EXERCISE REQUIREMENTS:
Lay out everything from the line containing "You are a computer-use agent. The" down to the line containing "coord(360,664)" as a numbered list, omitting blank lines.

SOURCE DATA:
━━━━━━━━━━━━━━━━

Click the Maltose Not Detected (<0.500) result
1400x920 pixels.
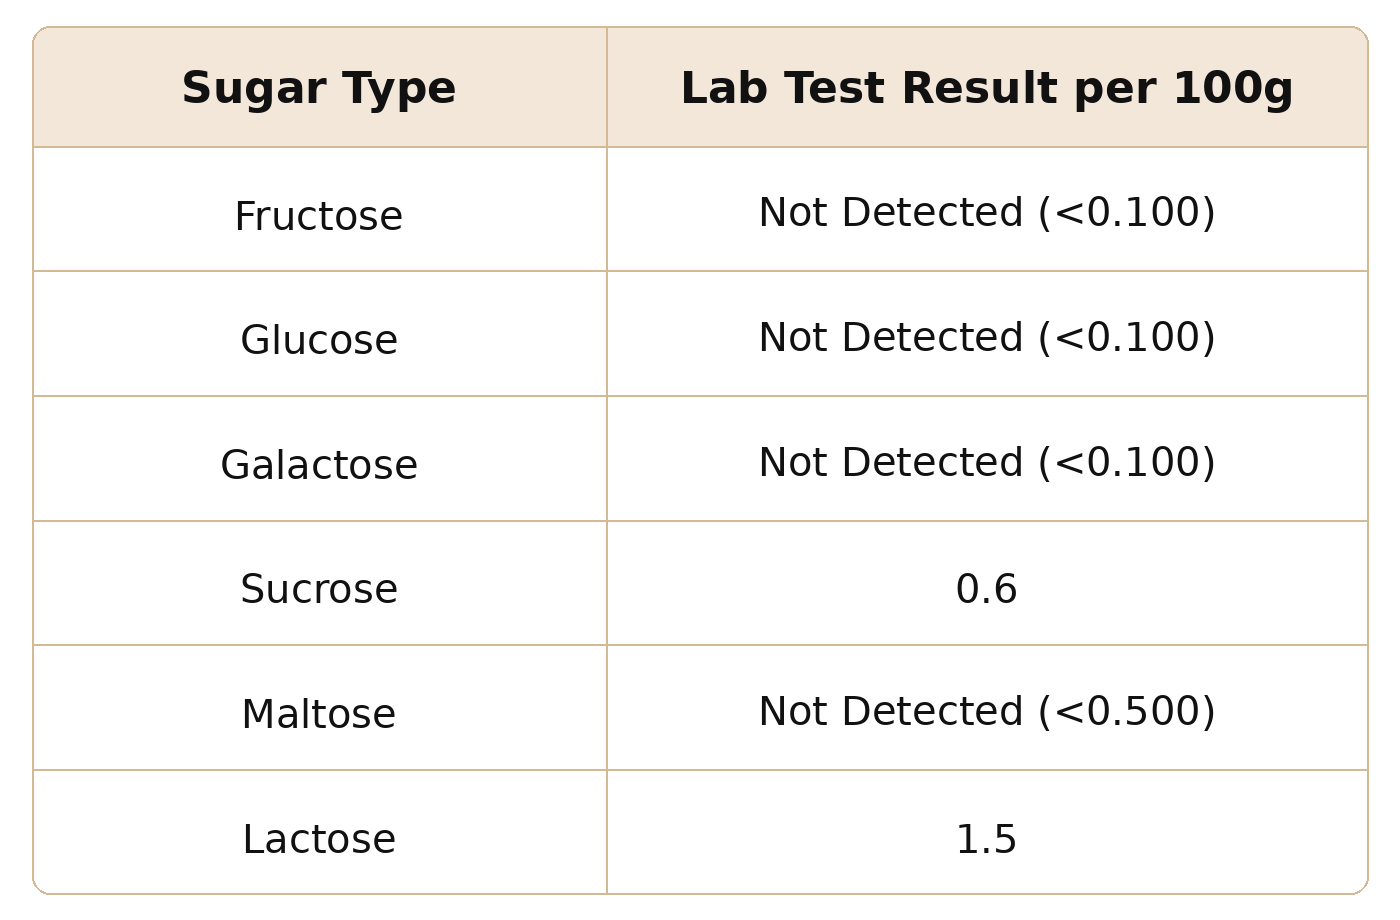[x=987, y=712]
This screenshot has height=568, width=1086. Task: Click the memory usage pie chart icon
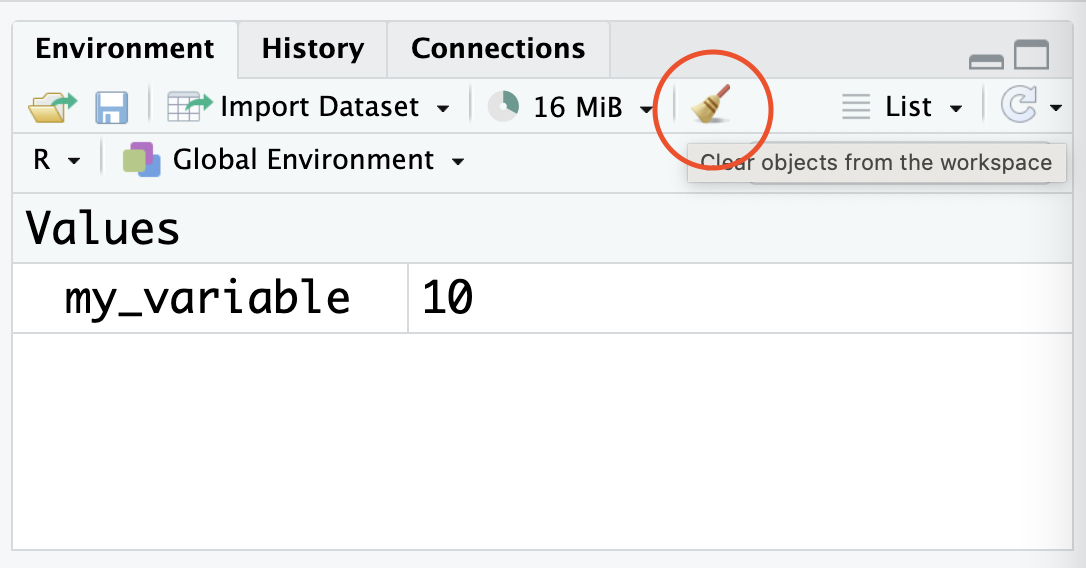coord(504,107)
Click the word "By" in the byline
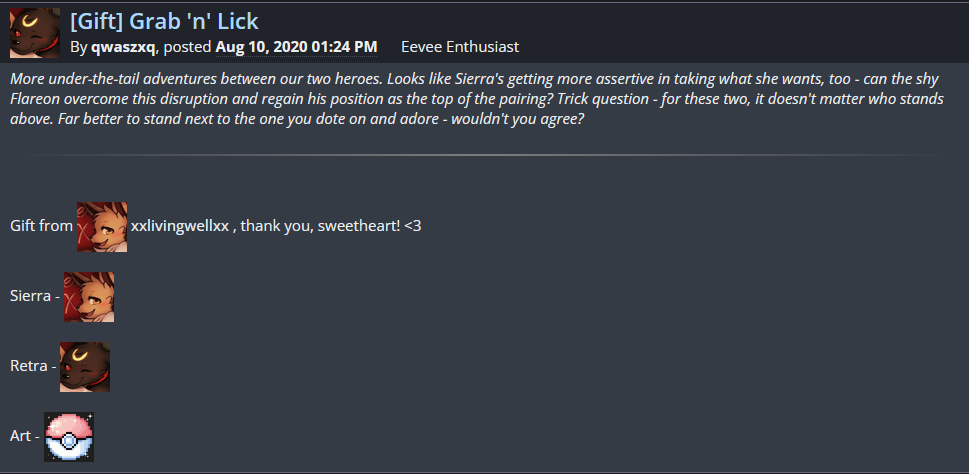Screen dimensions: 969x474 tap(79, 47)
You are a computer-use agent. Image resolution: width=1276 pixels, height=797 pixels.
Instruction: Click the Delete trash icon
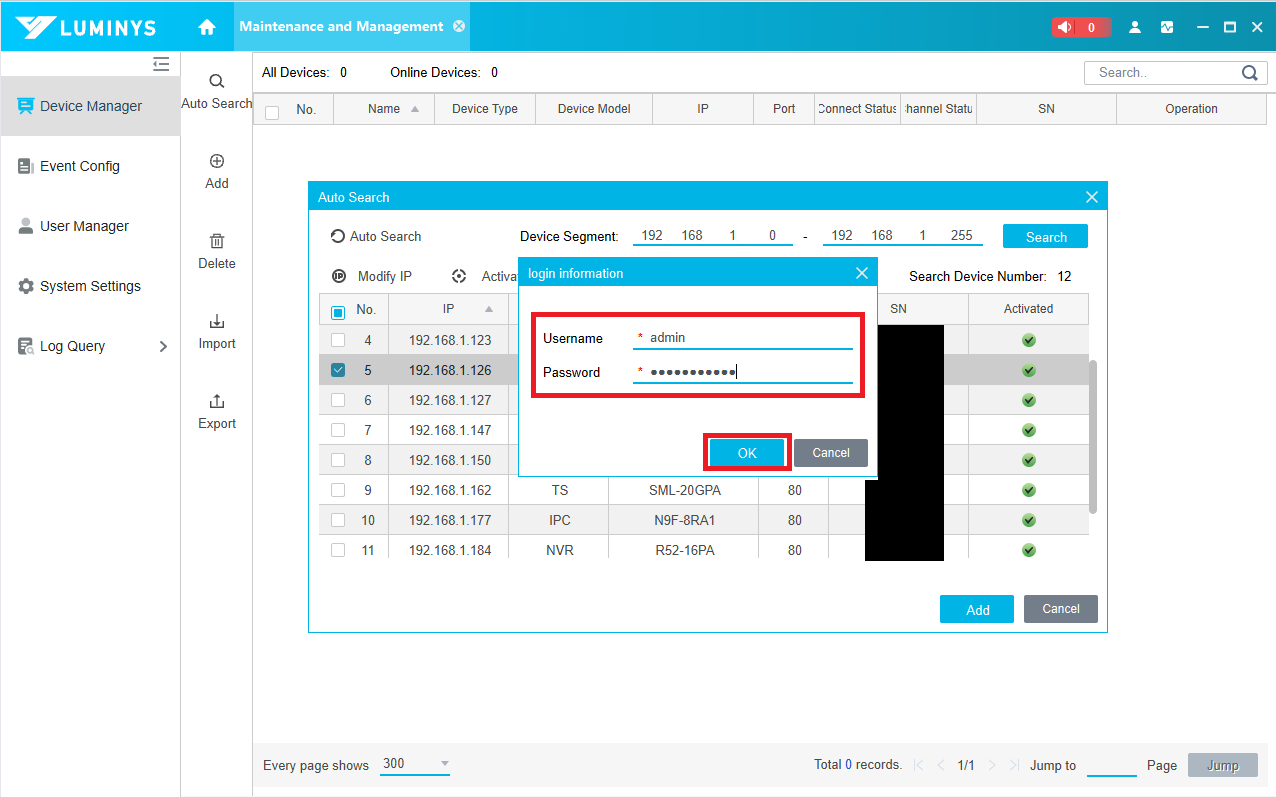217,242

━━━━━━━━━━━━━━━━

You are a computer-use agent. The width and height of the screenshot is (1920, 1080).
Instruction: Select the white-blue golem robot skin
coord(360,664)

━━━━━━━━━━━━━━━━

EXERCISE RESULT:
1. You are a computer-use agent. The width and height of the screenshot is (1920, 1080).
2. Instruction: Select the white-blue golem robot skin
3. coord(360,664)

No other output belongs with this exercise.